Protect your ocean logistics shipments from damage, loss or theft


Even when cargo is handled with the utmost care, the Freight Forwarding Experts know that in ocean logistics, unexpected events can occur. Goods can be damaged, lost or stolen. With limited freight liability included in any contract of carriage, shippers and consignee wrongly assume that freight liability protects the value of their cargo - often ignoring its stark limitations. Find out why your next shipment needs shipment value protection.

What Freight Liability Covers and What It Does Not


Freight liability is included in any carriage contract. Ocean shippers and consignees will nonetheless be interested in additional shipment value protection because in case of a claim, freight liability reimbursements will typically be based on weight and not on the value of your cargo, thus dangerously exposing their bottom line.

Moreover, this partial reimbursement can only occur if the cargo owner manages to prove that the carrier was negligent – this process alone generally takes several months, leaving the bottom line exposed. This duty of proof of negligence logically excludes any type of natural disaster or a sinking ship.

What the Rules Are and What They Say


The rules of freight liability were established in 1926 with the Hague agreements. Nowadays, most shipments will be covered by the Hague-Visby rule (a 1968 revision of the former), the Hamburg rule (1978) or the Rotterdam rule signed off in 2009. The rule in usage will depend on the country in which your carriage contract has been signed and your individual business partner. The three rules do however cover generally similar terms, especially when it comes to the responsibilities of the carrier.

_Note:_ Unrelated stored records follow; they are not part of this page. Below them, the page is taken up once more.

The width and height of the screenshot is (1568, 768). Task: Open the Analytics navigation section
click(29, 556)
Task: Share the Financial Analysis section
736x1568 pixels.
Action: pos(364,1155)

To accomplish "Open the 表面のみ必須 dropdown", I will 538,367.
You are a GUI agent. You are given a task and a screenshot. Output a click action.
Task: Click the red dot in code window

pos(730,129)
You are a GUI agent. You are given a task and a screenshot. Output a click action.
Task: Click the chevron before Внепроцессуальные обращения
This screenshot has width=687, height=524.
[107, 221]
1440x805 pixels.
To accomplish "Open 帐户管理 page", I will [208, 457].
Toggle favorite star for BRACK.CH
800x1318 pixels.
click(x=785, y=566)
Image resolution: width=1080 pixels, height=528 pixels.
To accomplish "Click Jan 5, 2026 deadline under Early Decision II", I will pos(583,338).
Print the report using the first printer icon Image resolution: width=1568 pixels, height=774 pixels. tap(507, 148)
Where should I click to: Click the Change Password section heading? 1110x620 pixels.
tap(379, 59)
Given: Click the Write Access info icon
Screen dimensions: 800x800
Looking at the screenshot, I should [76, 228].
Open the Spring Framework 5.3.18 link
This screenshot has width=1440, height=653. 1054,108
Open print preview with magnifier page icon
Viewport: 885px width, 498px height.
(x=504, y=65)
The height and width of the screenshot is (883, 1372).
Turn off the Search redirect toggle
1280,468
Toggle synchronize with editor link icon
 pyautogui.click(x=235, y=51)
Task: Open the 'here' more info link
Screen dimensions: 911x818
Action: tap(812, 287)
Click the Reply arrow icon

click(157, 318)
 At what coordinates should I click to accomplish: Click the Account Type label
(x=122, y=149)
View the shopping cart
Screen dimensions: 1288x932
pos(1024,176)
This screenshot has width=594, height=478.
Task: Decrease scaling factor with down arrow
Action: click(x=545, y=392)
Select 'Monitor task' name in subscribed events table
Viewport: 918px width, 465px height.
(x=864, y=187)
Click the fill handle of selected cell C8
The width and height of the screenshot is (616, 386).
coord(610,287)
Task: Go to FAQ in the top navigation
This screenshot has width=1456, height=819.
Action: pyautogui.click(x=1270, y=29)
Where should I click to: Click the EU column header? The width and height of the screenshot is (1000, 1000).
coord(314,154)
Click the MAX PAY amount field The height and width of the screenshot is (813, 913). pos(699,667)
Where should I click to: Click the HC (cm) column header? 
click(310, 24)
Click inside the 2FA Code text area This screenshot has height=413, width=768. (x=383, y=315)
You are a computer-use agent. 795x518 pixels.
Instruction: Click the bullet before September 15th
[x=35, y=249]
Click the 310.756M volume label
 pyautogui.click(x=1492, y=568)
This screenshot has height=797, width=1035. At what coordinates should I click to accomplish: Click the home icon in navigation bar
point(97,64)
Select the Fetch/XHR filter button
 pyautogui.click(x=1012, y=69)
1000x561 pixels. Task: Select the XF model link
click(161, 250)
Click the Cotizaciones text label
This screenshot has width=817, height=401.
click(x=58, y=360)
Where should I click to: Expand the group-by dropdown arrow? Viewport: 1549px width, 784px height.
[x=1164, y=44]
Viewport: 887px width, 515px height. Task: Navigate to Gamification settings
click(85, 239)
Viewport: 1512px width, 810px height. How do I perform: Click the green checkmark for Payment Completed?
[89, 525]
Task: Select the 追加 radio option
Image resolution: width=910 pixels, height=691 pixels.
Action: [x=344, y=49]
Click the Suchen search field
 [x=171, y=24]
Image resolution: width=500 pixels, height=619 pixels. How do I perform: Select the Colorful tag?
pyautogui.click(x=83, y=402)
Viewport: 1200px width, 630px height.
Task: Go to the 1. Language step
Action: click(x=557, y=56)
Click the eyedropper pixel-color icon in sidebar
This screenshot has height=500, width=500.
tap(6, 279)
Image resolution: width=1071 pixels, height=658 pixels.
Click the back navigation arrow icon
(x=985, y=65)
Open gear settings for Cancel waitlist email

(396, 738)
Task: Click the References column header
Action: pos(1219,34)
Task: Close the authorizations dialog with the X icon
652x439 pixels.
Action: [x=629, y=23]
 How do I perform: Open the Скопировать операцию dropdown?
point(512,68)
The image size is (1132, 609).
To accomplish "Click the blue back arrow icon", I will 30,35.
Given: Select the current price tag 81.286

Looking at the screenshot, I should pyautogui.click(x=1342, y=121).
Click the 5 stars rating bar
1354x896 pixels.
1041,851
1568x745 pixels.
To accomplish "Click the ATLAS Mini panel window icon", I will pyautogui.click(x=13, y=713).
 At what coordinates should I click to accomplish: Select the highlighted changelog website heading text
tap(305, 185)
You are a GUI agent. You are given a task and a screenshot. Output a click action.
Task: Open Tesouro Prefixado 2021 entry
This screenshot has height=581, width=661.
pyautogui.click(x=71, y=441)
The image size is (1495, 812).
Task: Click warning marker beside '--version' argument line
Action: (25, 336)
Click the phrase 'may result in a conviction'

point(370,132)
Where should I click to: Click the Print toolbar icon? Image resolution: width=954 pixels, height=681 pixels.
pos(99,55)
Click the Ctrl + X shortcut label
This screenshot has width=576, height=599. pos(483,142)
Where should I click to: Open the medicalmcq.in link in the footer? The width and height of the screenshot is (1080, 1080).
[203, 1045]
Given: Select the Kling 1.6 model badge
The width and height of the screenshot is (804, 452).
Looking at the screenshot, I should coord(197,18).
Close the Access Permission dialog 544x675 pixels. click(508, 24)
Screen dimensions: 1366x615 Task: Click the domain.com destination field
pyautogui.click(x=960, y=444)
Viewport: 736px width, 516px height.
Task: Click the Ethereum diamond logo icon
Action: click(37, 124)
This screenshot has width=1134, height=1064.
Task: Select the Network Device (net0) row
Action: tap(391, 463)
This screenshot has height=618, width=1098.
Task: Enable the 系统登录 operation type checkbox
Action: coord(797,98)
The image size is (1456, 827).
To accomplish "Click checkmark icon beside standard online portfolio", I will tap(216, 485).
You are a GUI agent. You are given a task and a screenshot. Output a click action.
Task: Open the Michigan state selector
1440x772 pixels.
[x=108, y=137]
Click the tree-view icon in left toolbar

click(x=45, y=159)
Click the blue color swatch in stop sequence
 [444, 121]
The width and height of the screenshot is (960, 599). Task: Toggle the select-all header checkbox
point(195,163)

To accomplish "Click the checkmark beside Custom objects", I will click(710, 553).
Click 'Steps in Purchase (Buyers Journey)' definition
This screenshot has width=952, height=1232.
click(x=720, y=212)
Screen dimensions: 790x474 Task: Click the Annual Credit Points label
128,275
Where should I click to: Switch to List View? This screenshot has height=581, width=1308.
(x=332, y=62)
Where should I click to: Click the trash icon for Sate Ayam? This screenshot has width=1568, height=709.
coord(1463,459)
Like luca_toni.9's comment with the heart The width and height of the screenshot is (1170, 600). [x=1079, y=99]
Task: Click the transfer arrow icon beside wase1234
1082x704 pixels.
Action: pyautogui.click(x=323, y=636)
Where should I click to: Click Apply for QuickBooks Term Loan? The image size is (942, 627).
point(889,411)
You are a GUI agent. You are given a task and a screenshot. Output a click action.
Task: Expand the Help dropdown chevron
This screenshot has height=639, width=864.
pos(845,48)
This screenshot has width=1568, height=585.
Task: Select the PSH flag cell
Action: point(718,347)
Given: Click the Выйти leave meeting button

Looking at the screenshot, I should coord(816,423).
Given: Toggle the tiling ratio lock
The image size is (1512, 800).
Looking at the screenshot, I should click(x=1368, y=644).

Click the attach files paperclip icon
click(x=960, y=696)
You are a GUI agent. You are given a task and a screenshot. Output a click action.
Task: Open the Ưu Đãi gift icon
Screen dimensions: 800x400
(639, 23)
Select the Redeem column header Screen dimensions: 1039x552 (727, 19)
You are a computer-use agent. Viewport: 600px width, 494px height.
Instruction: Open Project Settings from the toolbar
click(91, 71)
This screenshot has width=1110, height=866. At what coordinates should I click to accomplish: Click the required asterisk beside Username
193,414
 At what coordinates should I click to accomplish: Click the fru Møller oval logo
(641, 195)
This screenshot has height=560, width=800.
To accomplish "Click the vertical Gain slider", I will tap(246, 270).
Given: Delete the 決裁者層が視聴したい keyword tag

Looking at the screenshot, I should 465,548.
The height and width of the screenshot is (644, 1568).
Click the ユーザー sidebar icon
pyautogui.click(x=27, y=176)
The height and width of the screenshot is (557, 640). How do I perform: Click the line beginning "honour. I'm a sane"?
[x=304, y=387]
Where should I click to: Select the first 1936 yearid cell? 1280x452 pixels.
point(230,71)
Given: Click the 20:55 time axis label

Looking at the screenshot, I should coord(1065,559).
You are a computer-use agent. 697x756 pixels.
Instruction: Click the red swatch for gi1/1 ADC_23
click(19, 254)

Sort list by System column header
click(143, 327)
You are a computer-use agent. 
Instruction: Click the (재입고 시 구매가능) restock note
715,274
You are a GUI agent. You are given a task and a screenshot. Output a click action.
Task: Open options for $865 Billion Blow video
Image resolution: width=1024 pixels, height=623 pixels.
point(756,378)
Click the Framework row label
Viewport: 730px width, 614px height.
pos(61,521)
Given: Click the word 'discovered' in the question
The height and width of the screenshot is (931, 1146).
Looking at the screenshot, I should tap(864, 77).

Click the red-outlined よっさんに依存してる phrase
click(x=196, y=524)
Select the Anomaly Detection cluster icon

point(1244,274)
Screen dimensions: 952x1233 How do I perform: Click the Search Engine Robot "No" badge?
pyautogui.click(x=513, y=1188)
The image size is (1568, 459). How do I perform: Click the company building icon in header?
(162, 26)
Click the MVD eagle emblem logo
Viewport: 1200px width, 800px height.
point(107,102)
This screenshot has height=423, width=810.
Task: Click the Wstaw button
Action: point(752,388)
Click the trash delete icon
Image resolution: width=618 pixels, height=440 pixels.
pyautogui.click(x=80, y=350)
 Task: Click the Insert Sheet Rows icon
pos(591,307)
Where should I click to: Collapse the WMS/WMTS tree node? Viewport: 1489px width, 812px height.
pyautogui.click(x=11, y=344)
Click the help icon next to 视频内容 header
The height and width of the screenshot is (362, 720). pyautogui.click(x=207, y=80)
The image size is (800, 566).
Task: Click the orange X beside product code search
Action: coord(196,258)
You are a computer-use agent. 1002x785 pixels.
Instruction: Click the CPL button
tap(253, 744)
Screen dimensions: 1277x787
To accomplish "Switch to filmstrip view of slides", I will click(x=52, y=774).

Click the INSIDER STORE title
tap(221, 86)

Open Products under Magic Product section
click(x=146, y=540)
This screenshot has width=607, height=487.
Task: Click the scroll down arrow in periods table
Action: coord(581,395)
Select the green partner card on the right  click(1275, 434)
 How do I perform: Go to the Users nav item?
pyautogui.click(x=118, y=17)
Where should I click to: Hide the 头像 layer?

What the Carrier Is Responsible for, and When

The three rules generally say that the carrier is responsible for making the ship suitable for a sea voyage, man it with enough crew members, and handle the cargo with reasonable care. This includes loading and unloading.

The period for which he is responsible is limited and is defined as:

  • Under the Hague-Visby and Hamburg rules, the time between the loading of the goods onto the ship and their discharge
  • Under the Rotterdam rule, the scope is simply referred to as wherever the carrier becomes in charge of the cargo.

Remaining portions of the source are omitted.